PROBLEM =
Listed below are entries; give the number of lines among them that include "table", and only that number.

-- RECORDED INFORMATION follows --

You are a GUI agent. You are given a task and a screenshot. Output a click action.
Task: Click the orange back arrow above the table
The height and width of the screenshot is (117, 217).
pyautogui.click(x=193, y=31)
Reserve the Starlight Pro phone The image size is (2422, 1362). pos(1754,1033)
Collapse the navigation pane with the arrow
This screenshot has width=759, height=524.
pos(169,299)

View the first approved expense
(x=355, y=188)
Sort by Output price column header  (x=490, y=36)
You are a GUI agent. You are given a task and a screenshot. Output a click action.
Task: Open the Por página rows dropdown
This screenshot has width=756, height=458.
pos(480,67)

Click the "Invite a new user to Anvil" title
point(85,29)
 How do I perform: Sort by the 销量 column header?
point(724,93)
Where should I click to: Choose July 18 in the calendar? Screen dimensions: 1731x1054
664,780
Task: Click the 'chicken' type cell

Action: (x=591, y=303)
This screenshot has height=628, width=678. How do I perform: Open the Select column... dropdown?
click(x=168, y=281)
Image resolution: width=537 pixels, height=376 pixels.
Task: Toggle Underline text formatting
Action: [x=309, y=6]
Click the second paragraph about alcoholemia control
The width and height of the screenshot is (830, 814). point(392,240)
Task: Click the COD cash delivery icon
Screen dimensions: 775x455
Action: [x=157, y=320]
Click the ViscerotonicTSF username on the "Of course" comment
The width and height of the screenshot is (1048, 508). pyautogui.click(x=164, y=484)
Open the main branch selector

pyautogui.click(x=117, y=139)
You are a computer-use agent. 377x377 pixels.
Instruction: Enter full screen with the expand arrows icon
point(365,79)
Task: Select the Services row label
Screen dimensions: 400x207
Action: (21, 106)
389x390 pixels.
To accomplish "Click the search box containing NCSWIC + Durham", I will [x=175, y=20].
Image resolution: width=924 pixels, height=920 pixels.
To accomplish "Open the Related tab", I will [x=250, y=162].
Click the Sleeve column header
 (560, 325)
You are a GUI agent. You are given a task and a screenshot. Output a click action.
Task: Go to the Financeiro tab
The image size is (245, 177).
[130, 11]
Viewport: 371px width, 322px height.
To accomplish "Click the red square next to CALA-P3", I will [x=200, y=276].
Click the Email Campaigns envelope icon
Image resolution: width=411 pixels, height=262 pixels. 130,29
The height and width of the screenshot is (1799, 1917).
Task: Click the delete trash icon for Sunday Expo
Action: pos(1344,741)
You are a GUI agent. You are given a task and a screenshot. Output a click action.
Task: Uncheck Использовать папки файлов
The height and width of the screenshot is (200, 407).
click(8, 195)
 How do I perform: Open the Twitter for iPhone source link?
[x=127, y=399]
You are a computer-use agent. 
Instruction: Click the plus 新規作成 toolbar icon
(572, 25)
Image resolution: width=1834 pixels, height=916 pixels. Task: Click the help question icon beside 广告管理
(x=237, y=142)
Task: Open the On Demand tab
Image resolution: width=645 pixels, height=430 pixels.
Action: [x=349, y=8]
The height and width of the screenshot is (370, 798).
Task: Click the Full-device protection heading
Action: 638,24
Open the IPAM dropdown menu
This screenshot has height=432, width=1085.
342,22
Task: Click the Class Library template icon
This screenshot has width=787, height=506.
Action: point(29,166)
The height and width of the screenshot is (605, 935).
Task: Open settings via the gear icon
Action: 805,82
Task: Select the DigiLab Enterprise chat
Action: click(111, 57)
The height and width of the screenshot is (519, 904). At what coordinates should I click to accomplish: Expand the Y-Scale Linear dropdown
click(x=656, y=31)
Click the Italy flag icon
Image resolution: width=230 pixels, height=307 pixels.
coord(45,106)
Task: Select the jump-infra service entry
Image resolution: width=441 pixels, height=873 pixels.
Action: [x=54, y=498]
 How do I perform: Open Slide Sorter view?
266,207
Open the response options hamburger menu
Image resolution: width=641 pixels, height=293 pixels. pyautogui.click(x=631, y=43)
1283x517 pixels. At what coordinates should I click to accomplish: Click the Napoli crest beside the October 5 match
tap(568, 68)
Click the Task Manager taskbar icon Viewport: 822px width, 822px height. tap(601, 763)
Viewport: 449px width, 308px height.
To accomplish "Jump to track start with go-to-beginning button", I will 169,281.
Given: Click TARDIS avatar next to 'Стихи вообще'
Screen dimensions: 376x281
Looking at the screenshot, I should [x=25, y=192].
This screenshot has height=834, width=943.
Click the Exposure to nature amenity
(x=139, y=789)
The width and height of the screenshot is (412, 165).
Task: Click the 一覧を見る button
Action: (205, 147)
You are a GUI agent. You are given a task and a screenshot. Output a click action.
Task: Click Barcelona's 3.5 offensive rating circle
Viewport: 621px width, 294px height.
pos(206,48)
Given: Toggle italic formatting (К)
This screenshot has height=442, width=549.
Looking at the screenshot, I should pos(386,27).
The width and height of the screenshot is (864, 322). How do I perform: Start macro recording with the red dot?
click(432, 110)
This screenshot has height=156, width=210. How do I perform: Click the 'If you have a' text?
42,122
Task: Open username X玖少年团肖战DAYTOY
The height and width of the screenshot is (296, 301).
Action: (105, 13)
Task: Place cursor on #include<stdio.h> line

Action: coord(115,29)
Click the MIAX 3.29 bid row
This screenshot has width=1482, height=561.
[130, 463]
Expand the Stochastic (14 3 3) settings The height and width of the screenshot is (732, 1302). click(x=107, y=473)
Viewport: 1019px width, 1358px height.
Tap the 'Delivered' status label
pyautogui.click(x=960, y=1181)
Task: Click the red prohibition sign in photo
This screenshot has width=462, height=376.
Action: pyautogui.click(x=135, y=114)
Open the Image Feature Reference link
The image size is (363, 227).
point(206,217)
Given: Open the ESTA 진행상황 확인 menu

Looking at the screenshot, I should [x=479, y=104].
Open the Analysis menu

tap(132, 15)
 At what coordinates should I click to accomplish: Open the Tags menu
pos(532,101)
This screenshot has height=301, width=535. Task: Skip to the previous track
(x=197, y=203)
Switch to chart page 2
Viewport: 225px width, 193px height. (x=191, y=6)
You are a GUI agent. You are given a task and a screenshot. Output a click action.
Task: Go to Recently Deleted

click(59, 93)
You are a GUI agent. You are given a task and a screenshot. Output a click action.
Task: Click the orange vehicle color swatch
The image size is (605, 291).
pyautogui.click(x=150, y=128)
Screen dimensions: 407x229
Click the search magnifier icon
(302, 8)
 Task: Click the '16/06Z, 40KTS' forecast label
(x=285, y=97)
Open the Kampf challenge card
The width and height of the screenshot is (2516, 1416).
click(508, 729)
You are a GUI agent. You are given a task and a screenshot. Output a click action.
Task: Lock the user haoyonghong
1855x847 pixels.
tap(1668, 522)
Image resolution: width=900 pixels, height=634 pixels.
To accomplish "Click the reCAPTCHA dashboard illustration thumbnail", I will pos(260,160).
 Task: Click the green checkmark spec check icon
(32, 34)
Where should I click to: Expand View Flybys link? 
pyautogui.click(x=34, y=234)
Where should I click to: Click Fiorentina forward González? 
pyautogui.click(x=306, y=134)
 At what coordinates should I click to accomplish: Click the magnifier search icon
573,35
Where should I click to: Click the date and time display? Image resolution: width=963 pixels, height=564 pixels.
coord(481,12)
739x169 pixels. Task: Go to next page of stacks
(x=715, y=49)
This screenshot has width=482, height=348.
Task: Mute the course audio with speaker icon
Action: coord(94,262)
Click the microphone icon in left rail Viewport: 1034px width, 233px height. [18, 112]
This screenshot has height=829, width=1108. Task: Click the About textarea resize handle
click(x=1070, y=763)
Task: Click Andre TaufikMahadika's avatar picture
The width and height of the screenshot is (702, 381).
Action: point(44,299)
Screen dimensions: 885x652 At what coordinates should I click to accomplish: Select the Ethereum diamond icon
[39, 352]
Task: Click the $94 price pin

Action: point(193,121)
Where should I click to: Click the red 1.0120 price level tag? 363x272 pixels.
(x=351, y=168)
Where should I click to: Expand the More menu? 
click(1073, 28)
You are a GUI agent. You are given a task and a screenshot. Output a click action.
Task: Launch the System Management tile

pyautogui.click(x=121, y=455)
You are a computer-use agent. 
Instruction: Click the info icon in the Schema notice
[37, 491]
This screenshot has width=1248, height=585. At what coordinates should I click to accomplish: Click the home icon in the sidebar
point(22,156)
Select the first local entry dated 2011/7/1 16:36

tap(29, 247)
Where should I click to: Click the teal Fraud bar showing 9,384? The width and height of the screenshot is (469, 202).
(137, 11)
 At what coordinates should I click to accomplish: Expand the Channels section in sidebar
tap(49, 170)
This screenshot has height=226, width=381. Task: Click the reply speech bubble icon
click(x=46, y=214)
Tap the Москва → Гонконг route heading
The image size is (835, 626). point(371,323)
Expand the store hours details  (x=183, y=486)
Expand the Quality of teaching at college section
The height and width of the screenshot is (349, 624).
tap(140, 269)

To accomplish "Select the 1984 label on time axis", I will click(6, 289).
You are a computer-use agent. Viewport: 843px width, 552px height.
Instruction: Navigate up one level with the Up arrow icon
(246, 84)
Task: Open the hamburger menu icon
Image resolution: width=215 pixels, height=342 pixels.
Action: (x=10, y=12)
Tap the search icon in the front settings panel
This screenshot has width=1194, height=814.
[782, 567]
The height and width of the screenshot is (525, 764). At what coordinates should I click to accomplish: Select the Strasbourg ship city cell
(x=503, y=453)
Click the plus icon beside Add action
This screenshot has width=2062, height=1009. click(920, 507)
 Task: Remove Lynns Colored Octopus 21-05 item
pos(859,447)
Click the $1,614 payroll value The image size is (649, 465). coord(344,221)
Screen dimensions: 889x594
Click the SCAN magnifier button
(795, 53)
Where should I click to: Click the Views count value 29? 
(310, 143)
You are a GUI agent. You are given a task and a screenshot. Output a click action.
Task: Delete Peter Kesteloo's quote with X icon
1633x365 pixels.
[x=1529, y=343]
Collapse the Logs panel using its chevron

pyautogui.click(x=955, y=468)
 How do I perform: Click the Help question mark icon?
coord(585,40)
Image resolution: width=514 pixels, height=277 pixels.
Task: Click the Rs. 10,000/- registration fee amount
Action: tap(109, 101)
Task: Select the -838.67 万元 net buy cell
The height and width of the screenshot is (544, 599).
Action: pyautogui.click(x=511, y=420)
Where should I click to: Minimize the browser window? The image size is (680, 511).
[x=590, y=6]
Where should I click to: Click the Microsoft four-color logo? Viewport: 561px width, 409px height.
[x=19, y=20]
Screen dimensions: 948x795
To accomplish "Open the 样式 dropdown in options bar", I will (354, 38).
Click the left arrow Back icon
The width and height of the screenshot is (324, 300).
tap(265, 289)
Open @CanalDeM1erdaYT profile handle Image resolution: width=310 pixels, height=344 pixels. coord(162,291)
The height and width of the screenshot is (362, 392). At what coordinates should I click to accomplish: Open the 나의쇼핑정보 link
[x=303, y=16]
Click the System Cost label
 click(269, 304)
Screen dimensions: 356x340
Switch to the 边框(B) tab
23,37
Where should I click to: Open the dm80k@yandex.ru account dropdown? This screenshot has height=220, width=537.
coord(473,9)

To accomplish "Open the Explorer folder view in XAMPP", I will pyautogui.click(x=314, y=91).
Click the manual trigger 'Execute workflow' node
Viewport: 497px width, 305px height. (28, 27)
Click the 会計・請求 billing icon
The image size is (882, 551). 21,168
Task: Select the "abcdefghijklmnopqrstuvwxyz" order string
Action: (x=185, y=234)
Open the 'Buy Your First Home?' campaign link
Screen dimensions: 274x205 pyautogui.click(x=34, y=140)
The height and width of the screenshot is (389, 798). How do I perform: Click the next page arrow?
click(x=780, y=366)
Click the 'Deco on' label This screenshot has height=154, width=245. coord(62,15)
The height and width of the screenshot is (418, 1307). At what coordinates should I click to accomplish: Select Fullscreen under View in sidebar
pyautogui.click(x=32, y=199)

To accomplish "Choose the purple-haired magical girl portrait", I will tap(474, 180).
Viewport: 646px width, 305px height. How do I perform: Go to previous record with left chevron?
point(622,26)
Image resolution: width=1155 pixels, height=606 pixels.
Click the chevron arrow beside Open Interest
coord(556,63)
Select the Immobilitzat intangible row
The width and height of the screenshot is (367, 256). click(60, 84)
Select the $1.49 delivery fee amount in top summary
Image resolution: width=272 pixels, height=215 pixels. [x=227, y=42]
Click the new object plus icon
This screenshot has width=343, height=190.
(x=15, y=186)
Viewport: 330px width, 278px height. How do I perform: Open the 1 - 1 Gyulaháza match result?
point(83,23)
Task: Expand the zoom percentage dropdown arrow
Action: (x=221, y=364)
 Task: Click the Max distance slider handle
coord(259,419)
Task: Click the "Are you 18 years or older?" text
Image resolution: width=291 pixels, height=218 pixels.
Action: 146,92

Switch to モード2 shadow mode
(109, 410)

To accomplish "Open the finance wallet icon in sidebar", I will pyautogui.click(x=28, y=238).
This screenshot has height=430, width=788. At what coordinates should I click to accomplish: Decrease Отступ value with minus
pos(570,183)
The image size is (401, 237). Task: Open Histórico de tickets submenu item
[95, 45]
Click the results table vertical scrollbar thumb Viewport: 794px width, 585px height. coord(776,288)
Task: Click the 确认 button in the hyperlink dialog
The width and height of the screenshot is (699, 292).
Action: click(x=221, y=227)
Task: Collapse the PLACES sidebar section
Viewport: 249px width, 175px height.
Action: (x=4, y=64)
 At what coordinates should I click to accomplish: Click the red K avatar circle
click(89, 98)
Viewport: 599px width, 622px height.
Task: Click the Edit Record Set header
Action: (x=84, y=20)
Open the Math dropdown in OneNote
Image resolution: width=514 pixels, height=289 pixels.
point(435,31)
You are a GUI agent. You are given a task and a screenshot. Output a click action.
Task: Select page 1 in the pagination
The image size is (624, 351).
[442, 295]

-- RECORDED INFORMATION concluded --

RESULT =
2